- Far Hills, (Somerset County), New Jersey 07931

Information
- Motto: A Balanced Education: Strength of Mind • Strength of Character
- Established: 1929
- Head of school: Georgia S. Zaiser
- Faculty: 80% with Masters Degree or Higher
- Grades: Preschool - Grade 8
- Enrollment: 290 (as of 2020)
- Colors: Green and White
- Website: www.fhcds.org

= Far Hills Country Day School =

School in New Jersey, United States

Far Hills Country Day School (FHCDS) is a private, co-educational Preschool-Grade 8 school located in Far Hills, New Jersey. The school is situated on a 54 acres campus that include learning gardens, computer labs, media centers, a performing arts center, a large athletics center including a climbing wall, outdoor fields, tennis courts, ropes challenge course, meadows, a pond, and woodlands.

==Academics==
The school's curriculum provides an education in English literature, English language, mathematics, science, and Latin.

==Athletics==
All students participate in physical education between pre-kindergarten and fourth grade and in the interscholastic athletics program between fifth and eighth grade. The athletic program includes basketball, cross-country, cross-fit, fencing, field hockey, ice hockey, lacrosse, soccer, tennis, track, and volleyball.

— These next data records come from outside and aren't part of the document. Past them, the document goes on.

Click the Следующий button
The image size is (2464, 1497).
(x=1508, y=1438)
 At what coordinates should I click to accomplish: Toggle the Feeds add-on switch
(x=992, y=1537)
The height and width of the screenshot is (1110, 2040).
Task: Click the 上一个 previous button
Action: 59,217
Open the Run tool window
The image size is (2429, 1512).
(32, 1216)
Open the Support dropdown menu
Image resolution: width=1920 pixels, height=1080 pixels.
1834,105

While the fifth grade participates in some sports, they do not compete against other schools.

==Testing assessments==
ERB Testing begins in third through eighth grade to benchmark students’ academic progress against other independent school students. In fourth and seventh grade, the Writing Assessment Program is used to provide a comprehensive and direct analysis of students' writing ability benchmarked against other independent school students. Upper School Students also take the SSAT, a standardized test used for secondary independent school admissions.

==Popular culture==
When alumna Christine Todd Whitman appeared on Celebrity Jeopardy! in 2004, one of the beneficiaries was Far Hills Country Day School.

==Notable alumni==
- Nicholas F. Brady (born 1930), former United States Secretary of the Treasury who also briefly represented New Jersey in the United States Senate.
- Steve Forbes (born 1947), editor-in-chief of Forbes.
- Asher Grodman (born 1987), actor and producer who stars in the CBS series Ghosts
- Christine Todd Whitman (born 1947), former Governor of New Jersey.
- Frederica von Stade (born 1945), mezzo-soprano.